# [Exercise prompt]
Every line that contains "agent" must be located and copied from the data.

# [Recorded information]
-*-*-

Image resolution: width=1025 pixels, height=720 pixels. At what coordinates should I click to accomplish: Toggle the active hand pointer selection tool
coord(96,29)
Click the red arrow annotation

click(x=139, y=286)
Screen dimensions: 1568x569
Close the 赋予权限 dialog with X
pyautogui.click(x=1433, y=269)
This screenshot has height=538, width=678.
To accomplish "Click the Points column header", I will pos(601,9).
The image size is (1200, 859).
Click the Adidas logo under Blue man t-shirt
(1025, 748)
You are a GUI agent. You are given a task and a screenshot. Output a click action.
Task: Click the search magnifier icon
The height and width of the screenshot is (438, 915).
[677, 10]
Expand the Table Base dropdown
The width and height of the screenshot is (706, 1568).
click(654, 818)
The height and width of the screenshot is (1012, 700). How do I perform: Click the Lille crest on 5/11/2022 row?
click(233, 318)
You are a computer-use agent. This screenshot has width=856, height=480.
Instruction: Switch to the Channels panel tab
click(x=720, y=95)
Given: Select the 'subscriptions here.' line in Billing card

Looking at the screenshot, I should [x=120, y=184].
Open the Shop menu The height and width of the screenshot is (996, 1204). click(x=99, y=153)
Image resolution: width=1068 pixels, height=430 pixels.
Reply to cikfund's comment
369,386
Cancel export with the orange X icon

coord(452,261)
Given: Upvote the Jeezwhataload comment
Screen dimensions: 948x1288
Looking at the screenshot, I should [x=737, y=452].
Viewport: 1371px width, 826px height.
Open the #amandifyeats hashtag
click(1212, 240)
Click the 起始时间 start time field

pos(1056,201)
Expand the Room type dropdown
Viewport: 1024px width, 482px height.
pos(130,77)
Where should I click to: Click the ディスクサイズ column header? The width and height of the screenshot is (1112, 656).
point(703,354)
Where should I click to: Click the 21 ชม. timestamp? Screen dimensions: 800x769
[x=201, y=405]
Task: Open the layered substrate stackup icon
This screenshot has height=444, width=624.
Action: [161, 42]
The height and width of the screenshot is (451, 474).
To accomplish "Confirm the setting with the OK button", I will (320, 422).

-*-*-

# [Answer for the task]
You are a GUI agent. You are given a task and a screenshot. Output a click action.
You are a computer-use agent. This screenshot has width=856, height=480.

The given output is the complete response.